= Consoweld =

Consoweld or Consoweld Laminated Plastic is a type of High Pressure Laminate, similar to Formica decorative laminate. It was produced by the Consoweld Corporation (formerly Consolidated Papers, Inc.) of Wisconsin Rapids in the 1950s. Consoweld laminate was originally developed for several different products from gaskets to caskets during WWII. Starting in 1953, the company saw an opportunity in civilian applications producing Decorative Laminate for partitions and countertops. Throughout the next several decades, Consoweld was a major producer of Decorative Laminate, on par with Formica, to the extent that Sears & Roebuck carried some of their products in their catalog. In 1996, the profitable company was sold to Libby Owens Ford (subsequently Trinova Corporation with a Sterling Engineered Products subsidiary.)

==Uses==
Consoweld, in common with similar products like Formica, had a wide variety of uses. During WWII, it was used in aircraft construction, house building and electrical applications. Starting in the 1950s, the main use, however, was as a worktop, tabletop, and wall partition, both commercially and for residential homes (the decorative finishes and patterns being more colorful). Midcentury design often featured Consoweld Decorative Laminate throughout a residential home, from kitchen countertops & tabletops to wall panels and furniture surfaces. Businesses also used Consoweld Decorative Laminate for countertops in Diners and for office furniture surfaces.

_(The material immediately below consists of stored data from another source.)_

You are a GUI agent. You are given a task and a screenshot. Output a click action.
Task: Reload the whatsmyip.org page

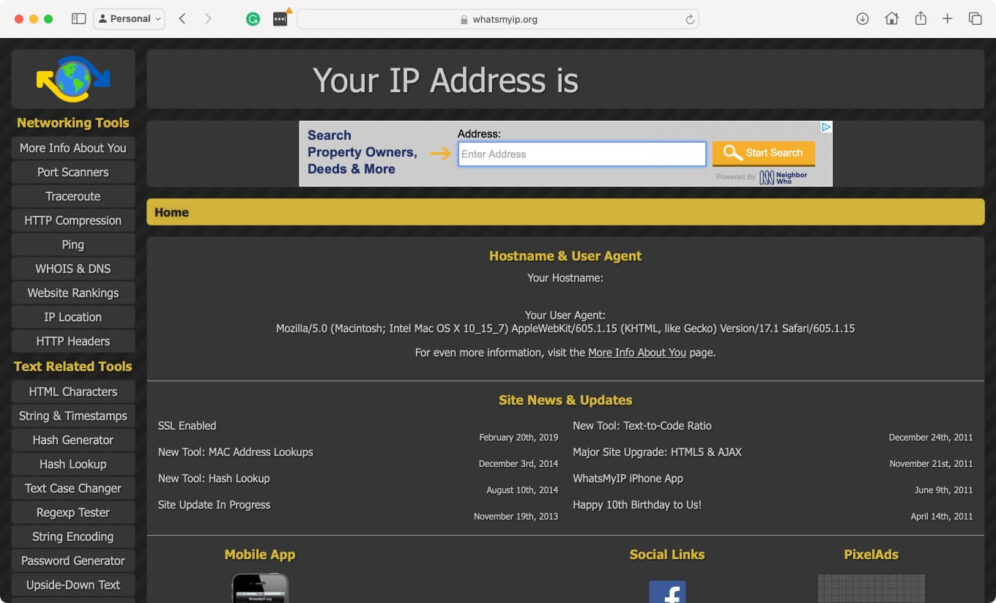tap(691, 18)
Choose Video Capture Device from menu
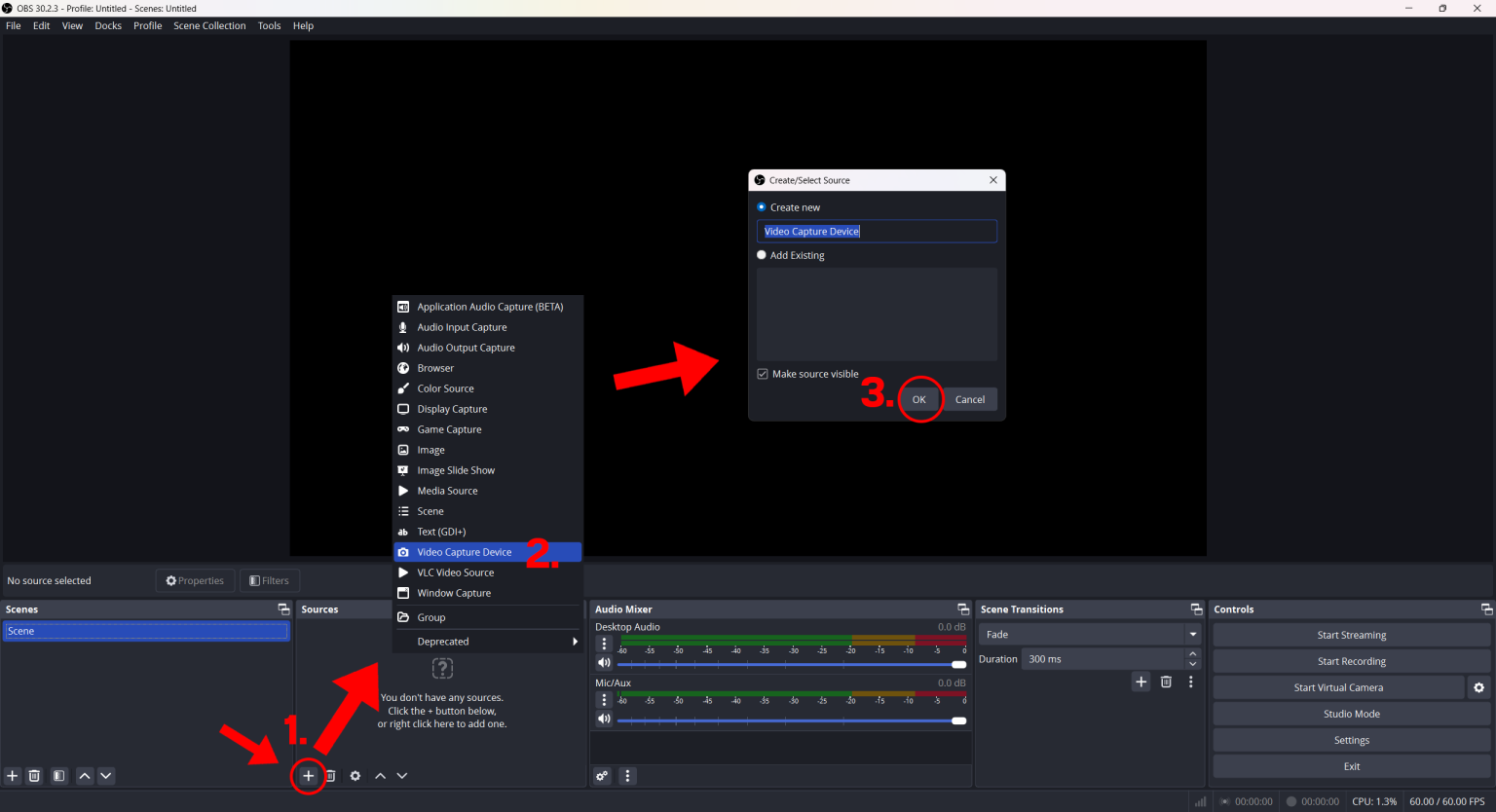Viewport: 1496px width, 812px height. pos(465,552)
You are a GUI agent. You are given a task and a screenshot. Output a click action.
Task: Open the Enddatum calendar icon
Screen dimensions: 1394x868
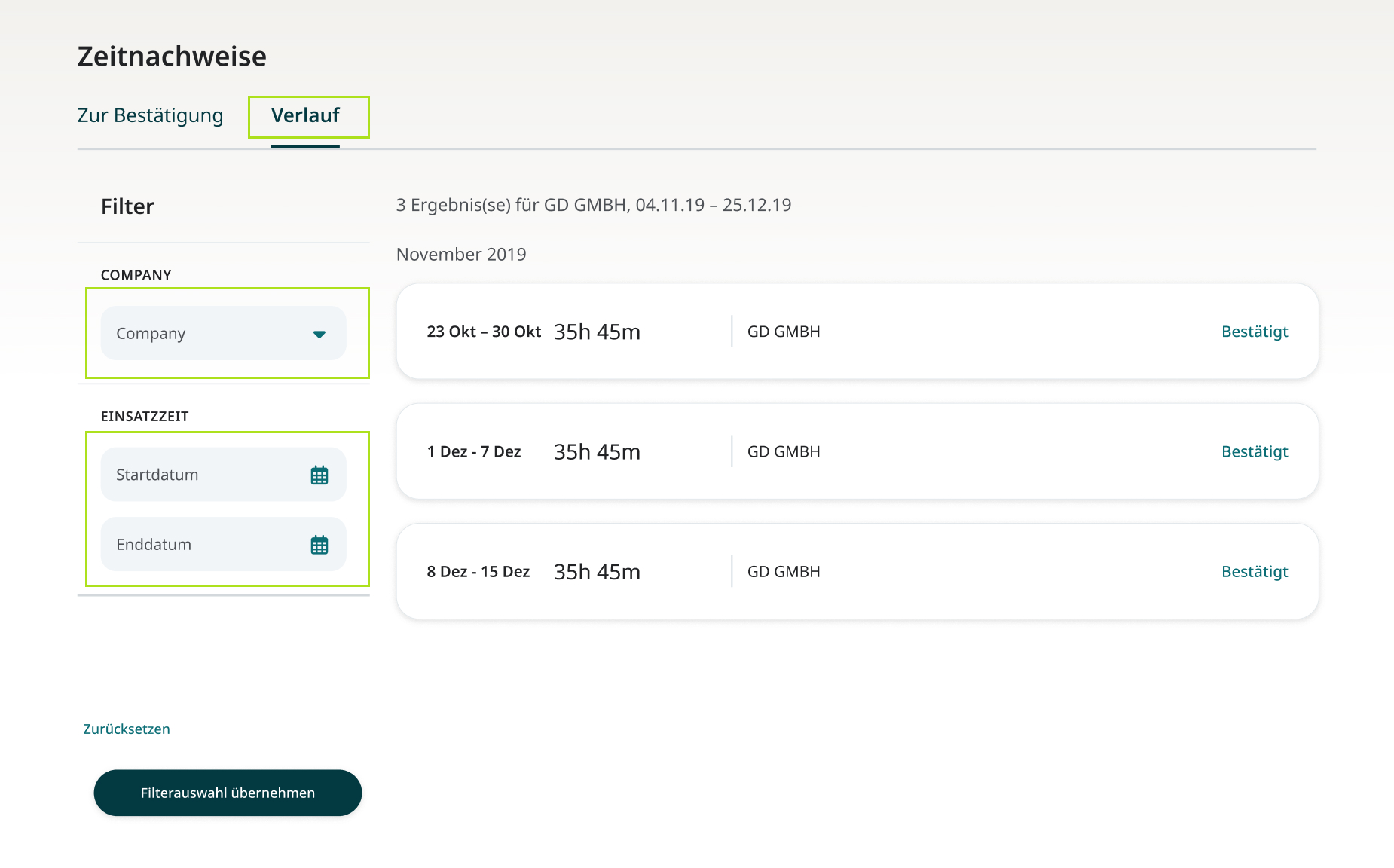319,545
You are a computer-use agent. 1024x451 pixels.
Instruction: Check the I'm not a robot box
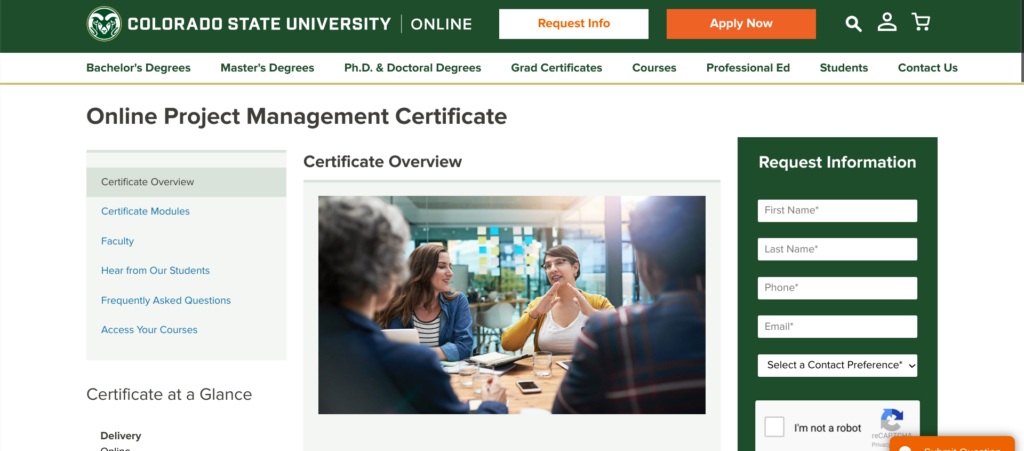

Although Consoweld advertisements often emphasized commercial use, especially early on, they had a wide selection of colorful colors and patterns for the home. As with many of the laminate products in the 1950s, their laminate fell out of favor in the 1990s and soon faded into history. Despite this event, Consoweld Decorative Laminate can still be found in use even to this day on countertops and furniture surfaces throughout the country, surviving the test of time.

In 2010, over 2,300 sq/ft of new old stock 1950s Consoweld and Formica laminate was unearthed in a warehouse and put up for sale, all or none for $10,000. A detailed article was written about this find by Retrorenovation, describing the fantastic find. Soon, this find also faded into history.

In 2022, with the resurgent popularity of retro laminate styles being reintroduced like WilsonArt's Boomerang, the previously mentioned large quantity of vintage laminate was found again in Portland, Oregon. It was brought down to Redlands, Ca. by Redlands Salvage and is now being sold on eBay and Etsy.